Rather than heading all the way back to Agra’s bus stand, we got off the bus on the main road towards Agra fort and flagged down a tuktuk to take us to the entrance of Agra Fort. The Amar Singh Gate to the south of the fort is the only entry point and you can buy your entrance ticket here ₹550 (about £6) per person (foreign tourist charge).

Agra Fort is easily forgotten about, considering the countries most famous landmark is just downstream, but travellers that visit here will witness one of the finish forts in India within these walls. Courtyard after courtyard, and the many fairytale palaces and audience halls, it will take some time for the sheer scale of this fort to really sink in. You can also grab your first glimpse of the Taj from here.

The hotel we stayed at in Agra was the Hotel Taj Resort. We have already mentioned the pickup of our luggage which was very helpful, but the main attraction to this hotel was that it was only 500 metres to the entrance of the Taj Mahal. This would really help us out in the morning for our early morning visit to the sight. In fact we were so close, the road the hotel sits on is cycle tuk-tuk only – you aren’t allowed to ride a loud engine through this area!

The hotel also offered free breakfast, and a lovely pool. We ate in the hotel restaurant for dinner that evening, with silhouette views of the palace.

Taj Mahal

The magnificence of the Taj when you first see it is quite overwhelming. There is something magical about seeing one of the most famous buildings in the world, something that most have only seen in TV shows or films, right in front of you in the hazy morning glow.
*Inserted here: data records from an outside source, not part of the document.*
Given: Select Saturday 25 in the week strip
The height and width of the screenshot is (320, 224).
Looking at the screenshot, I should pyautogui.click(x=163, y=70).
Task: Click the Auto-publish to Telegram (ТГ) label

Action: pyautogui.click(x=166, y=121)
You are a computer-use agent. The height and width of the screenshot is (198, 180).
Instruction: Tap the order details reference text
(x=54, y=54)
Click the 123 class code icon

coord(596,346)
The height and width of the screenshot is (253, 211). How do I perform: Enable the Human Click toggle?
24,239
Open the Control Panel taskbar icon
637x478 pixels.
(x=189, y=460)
I knew to be in with the best chance of seeing the Taj at it’s quietest we would have to leave pretty early. Matt was adamant we would would be fine getting there at 7:30am but as sunrise was around 6:30am, I knew we would have to there by then! We left our hotel at 5:30am, and as we were close it was around a 10 minute walk to the entrance. We entered at the East Gate, and the ticket booths were quite obvious once we reached the gate. You walk through the gate and towards the ‘Great Gate’ and the Taj will be right in front of you.
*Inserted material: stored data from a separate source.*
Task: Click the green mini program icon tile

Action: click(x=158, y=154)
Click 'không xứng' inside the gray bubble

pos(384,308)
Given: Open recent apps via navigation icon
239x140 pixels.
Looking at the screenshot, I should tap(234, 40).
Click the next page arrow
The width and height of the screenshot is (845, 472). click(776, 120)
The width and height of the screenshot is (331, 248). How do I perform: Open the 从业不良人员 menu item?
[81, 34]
Entrance into the Taj Mahal is ₹1000 for foreign tourist (note the Taj is closed on Friday’s for prayer, so plan your trip accordingly). Tour groups tend to enter through the east and west gate, and therefore the south gate (where we entered) usually has less queues. This works well for you, as it is closer to the more budget hotels for the budget conscious traveller. Again, the gates have separate entrances for male and female, and then foreign tourists (a perk of your expensive entry price!).
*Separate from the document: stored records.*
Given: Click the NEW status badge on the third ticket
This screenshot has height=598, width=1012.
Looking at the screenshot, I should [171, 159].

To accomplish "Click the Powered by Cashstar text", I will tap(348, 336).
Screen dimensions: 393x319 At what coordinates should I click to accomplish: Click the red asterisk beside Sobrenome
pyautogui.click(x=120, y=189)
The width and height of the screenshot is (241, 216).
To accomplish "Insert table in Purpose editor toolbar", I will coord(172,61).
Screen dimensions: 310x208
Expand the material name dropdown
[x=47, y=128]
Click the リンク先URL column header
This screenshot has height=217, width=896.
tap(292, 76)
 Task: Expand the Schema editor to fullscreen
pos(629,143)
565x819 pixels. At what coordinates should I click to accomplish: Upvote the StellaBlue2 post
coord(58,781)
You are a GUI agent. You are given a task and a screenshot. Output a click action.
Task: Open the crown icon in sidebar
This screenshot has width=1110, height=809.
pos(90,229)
Spend some proper time exploring the site – it really is beautiful. Pace through the ornamental gardens and then make sure you get a picture in front of the reflective pond, and on the Princess Diana bench – everybody that knows the Taj will ask to see this! You can climb up the steps and go inside the Taj (no photos allowed in here), and this is fascinating – look out for the “Pietra Dura” – 35 different precious stones used to create the marble inlay on the building, as well as the calligraphy that surrounds each side of the building (the calligraphy gets larger as it gets higher, giving the impression of uniform size when viewed from the ground!). The Taj Museum opens at 9am, but we were there at 6am so we were unable to go. Free entry so worth a look!

Tips for the Taj
  1. Leave your bag in your hotel – backpacks are not permitted, and the only storage facility is at the West Gate. Use a bumbag to keep money, phone and passport.
  2. Small cameras or phones only – use a small camera or camera phone (instead of bag with multiple lenses that you won’t get in). Video is only allowed in certain places, and you can’t take any pictures inside the mausoleum. Tripods and drones are banned.
  3. No food or drink in the site – but a bottle of water is included in your entry fee.
  4. Closed on Fridays – important in your itinerary planning! You wouldn’t want to get here and not be able to visit the site!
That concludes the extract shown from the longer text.